Las ventanas son luz. Se iluminan a la vez que hay luz afuera: son una señal de lo que afuera ocurre. Las ventanas, en su umbral, delimitan un adentro y un afuera: nos recuerdan que estamos adentro. La ventana cobra importancia desde dentro, cuando miramos a través de ella: miramos la ventana, miramos hacia afuera, miramos más allá de la ventana.
            Sin embargo, esas mujeres que miran las ventanas en los cuadros de Edward Hopper no están mirando hacia afuera, a pesar de mirar la ventana: ellas están haciendo otra cosa, hacen algo con el tiempo. Pierden el tiempo. 
            Apoyarse en el marco de una ventana para mirar el horizonte es una práctica inútil, tan inútil como necesaria. El que mira afuera sin mirar se mira a sí mismo, se mira mirando. Como las mujeres de Hopper: miran un problema, miran un recuerdo, miran sus propios ojos, pero no miran afuera: las mujeres de Hopper miran hacia adentro. 
            No es banal que Edward Hopper haga eso en pintura: el espectador no mira a las mujeres mirando la ventana, sino que pierde el tiempo. Ventanas como cuadros: la pintura puede mostrar el tiempo que se gastó en ella misma, aunque también puede producir otros tiempos desde ella.
            Mirar una ventana, como mirar un cuadro, es trabajo: el espectador trabaja, y es ese trabajo el que inserta Hopper en sus cuadros. Un trabajo tan inútil como mirar por la ventana.

lunes, 2 de febrero de 2015

Satélite.


Desde la oscuridad de este balcón, noto que la oscuridad del cielo no es más profunda: pienso que es la luz de la luna, pero esta noto que no aparece por los rincones; pienso que son las estrellas, pero no: es una luz que desconozco, una luz de este lado del mundo: recuerdo que no es la misma noche que veo siempre, aunque las estrellas parecen dispuestas tal como en Santiago.
            Miro la hora. Veo la silueta de la cordillera al fondo: son azules, uno más claro el del cielo, aunque ambos oscuros. Veo estrellas que nunca antes vi, veo satélites que nunca antes vi.

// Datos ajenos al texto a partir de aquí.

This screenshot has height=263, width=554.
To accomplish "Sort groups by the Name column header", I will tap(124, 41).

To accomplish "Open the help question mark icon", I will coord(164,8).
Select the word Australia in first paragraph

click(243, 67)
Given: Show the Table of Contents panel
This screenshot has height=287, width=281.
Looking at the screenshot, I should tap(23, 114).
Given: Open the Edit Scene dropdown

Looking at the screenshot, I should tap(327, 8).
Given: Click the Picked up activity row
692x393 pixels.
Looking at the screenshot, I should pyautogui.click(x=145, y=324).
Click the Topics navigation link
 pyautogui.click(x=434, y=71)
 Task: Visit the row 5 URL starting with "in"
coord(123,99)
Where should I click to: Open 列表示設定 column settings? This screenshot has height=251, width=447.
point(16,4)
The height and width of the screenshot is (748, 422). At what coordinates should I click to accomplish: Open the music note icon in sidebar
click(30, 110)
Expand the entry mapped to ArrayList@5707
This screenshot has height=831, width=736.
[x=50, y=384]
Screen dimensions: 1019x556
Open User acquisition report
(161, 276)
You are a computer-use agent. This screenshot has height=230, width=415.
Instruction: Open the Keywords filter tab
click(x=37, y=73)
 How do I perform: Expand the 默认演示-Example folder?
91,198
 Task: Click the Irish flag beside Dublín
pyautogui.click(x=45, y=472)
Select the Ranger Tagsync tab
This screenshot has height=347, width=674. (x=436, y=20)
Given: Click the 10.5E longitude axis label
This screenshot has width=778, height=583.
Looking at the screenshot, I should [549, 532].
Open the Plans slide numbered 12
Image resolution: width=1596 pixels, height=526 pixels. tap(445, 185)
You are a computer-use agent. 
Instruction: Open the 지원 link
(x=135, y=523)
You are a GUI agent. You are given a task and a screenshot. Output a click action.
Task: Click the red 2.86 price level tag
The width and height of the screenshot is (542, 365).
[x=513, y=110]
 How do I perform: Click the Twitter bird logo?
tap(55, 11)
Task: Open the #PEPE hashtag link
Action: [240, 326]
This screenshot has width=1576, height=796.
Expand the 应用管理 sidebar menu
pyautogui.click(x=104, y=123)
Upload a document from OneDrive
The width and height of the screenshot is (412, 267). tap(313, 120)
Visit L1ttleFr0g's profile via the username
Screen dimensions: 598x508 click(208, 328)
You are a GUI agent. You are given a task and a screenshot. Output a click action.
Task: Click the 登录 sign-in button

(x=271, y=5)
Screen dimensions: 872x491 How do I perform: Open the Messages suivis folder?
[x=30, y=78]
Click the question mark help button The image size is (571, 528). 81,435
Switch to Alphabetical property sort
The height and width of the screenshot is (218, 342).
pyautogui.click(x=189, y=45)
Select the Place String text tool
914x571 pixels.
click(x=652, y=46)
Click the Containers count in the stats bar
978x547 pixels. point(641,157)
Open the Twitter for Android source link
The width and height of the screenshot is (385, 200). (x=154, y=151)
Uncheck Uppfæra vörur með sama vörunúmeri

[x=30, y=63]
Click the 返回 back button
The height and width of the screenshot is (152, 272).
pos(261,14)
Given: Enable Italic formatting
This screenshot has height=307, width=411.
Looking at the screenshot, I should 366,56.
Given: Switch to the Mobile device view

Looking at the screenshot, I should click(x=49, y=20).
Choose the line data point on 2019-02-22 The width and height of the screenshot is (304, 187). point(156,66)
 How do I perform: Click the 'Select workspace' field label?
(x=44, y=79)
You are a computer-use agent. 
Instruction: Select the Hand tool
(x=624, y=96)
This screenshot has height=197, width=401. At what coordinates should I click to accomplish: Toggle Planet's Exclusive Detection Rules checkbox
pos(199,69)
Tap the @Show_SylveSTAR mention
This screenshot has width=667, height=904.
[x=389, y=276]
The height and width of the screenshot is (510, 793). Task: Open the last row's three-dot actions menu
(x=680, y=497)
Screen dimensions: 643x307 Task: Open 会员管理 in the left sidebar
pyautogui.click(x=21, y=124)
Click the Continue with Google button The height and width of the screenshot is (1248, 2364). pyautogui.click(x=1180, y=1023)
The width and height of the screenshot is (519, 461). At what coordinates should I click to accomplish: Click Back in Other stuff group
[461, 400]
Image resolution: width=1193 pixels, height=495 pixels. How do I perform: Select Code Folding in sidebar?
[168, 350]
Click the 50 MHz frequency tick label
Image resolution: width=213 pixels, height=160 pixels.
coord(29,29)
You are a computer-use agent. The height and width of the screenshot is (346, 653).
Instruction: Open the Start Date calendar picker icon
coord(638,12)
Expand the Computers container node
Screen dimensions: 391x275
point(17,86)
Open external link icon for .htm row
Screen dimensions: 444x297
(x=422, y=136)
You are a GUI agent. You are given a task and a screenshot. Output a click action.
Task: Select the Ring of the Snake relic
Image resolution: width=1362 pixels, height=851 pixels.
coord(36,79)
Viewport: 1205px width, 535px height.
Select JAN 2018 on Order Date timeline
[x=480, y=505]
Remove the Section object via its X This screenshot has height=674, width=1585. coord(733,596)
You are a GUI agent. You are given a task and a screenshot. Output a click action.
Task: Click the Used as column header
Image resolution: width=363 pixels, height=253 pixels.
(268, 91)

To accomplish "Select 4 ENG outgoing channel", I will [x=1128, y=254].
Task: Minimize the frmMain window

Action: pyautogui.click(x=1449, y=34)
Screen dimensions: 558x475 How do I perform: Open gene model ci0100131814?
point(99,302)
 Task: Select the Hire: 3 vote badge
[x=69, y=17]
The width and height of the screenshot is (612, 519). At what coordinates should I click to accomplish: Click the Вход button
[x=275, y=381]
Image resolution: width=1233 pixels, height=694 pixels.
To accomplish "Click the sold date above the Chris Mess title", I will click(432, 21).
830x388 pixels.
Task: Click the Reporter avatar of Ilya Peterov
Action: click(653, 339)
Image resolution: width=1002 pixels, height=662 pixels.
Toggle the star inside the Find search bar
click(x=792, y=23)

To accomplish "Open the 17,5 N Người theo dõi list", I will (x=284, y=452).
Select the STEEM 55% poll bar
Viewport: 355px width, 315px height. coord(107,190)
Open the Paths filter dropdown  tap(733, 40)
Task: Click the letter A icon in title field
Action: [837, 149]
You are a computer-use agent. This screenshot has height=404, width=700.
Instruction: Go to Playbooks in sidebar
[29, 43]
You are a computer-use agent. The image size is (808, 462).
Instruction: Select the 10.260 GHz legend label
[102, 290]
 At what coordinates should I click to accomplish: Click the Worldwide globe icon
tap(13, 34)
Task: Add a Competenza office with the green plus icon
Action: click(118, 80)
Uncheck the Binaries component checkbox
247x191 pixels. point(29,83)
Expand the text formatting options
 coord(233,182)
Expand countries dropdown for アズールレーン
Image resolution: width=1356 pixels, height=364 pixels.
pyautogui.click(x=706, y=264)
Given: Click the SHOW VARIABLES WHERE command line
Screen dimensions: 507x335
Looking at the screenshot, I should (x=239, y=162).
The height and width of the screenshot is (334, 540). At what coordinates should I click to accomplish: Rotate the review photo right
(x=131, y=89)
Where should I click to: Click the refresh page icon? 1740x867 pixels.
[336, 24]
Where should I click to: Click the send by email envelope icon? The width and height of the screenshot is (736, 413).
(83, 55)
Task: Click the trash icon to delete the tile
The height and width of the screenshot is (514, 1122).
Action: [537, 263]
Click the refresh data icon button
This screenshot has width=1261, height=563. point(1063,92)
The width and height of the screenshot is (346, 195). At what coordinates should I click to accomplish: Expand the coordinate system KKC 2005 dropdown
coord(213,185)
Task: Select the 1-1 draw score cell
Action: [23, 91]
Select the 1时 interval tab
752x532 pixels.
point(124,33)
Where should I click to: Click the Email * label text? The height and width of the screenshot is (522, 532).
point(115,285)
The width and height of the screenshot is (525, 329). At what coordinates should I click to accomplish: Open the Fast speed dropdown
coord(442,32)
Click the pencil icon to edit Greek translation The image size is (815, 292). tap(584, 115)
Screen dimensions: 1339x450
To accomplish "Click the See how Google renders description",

Son los satélites del sur que iluminan la noche, que iluminan con fantasías propias: de repente veo que los satélites caen repentinamente y pienso que debe ser algún efecto extraño producido por la diversidad de oscuridades que están sobre mí: no es la oscuridad del balcón, tampoco la de la habitación tras de mí, ni la del cielo ni la de las estrellas ni de la cordillera: son todas las oscuridades, son todos esos azules que me impiden ver los satélites quietos, tranquilos y estables: tengo que verlos cayendo en ese mar extrañamente iluminado con oscuridad. Miro la hora y pasó media madrugada. Cada vez está más oscuro y más claro. ¿Será ese claroscuro en que aparecen los monstruos?
            Pienso que las estrellas no son luz sino tiempo: son un tiempo sobre nosotros, son lo que duran en el firmamento. El tiempo de una estrella, el de un rockstar, es un tiempo breve. Las constelaciones son comunidades que logramos en ese tiempo. Lo eterno es el firmamento, con esa oscuridad de una perla negra. Respiro el viento frío y veo caer un satélite: satellite’s gone, up to the skies.